Your objective ▸ Verbatim copy, images excluded: write out each record shown below.

Source records
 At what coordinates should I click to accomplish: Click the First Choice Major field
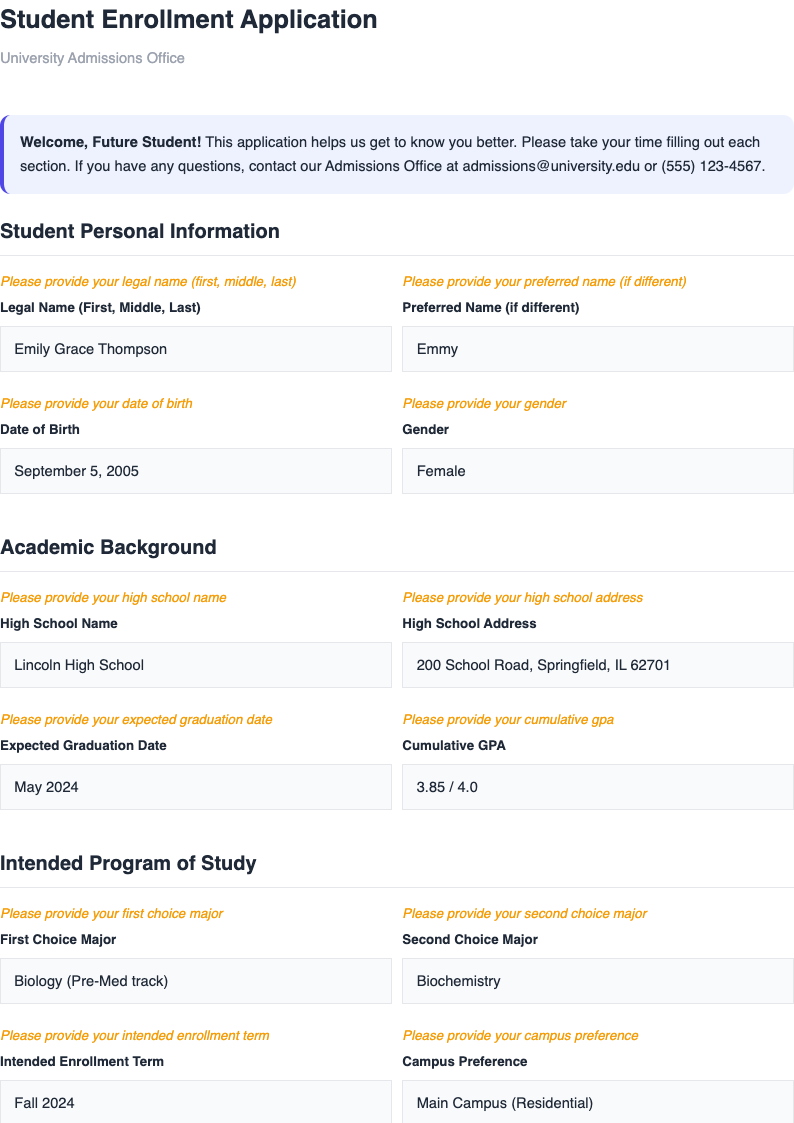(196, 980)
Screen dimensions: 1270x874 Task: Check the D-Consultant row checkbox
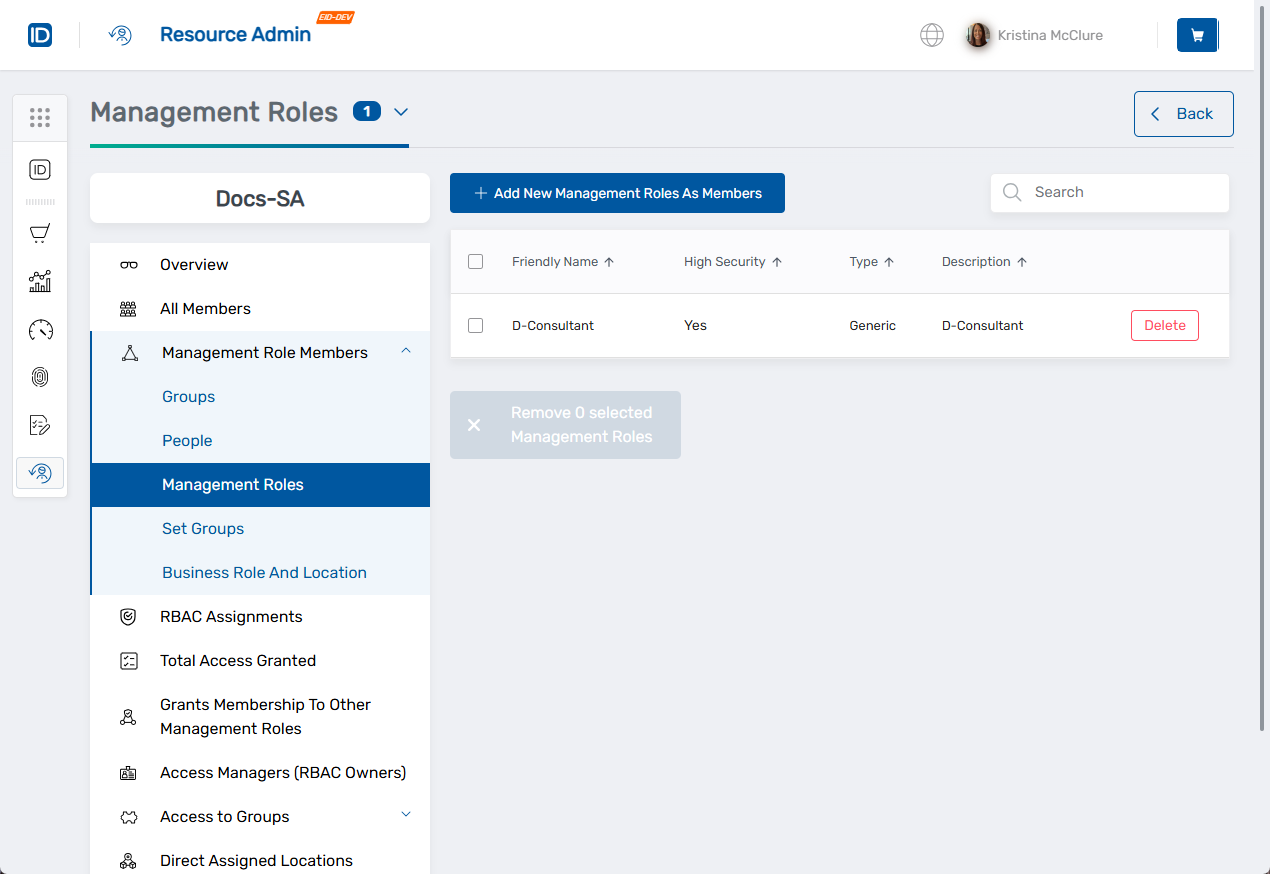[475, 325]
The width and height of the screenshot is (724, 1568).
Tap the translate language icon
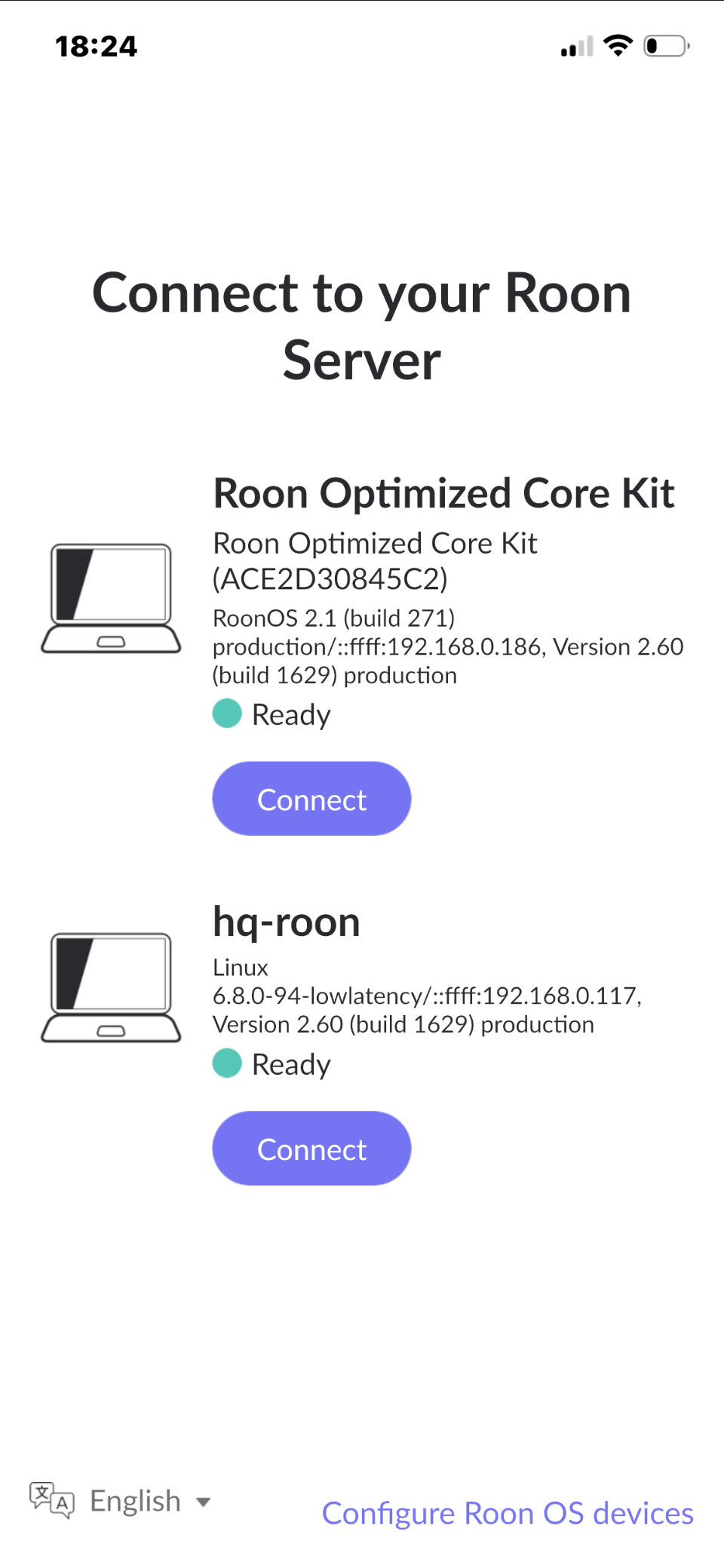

Written response ▸
 At what coordinates should I click to accomplish: Click the First Choice Major field
(196, 980)
Screen dimensions: 1270x874 Task: Check the D-Consultant row checkbox
[475, 325]
The width and height of the screenshot is (724, 1568).
Tap the translate language icon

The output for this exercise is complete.